TASK OBJECTIVE:
In your answer, set down the records below exactly as they stand, omitting pictures.

EXCERPTED DATA:
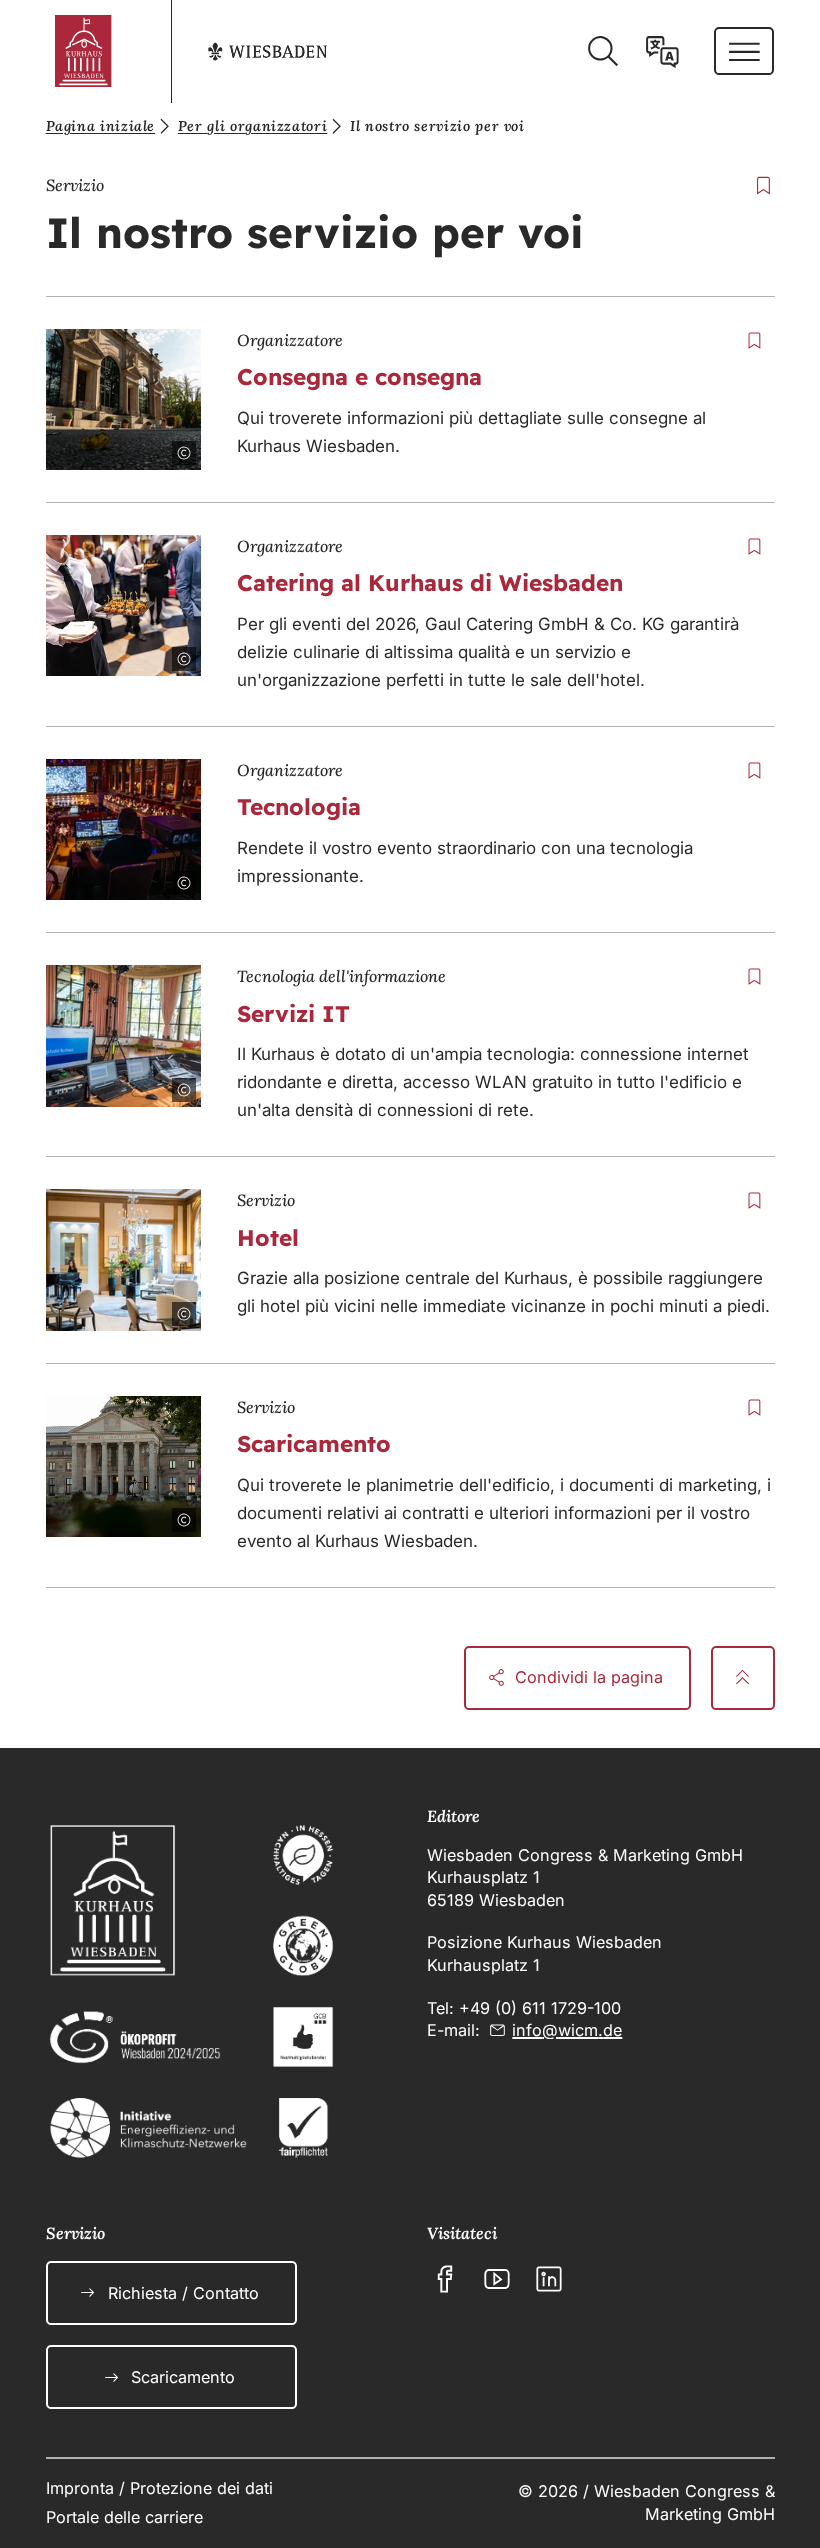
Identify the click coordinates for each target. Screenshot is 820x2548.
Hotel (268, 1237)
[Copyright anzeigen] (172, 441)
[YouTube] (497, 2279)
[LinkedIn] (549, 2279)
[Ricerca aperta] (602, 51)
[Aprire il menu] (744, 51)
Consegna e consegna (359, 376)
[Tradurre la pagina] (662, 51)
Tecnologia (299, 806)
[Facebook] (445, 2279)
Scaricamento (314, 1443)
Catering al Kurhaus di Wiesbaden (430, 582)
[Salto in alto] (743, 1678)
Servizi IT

TASK RESPONSE:
Identify the click coordinates for each target. Screenshot is 820x2548.
Hotel (268, 1237)
[Copyright anzeigen] (172, 441)
[YouTube] (497, 2279)
[LinkedIn] (549, 2279)
[Ricerca aperta] (602, 51)
[Aprire il menu] (744, 51)
Consegna e consegna (359, 376)
[Tradurre la pagina] (662, 51)
Tecnologia (299, 806)
[Facebook] (445, 2279)
Scaricamento (314, 1443)
Catering al Kurhaus di Wiesbaden (430, 582)
[Salto in alto] (743, 1678)
Servizi IT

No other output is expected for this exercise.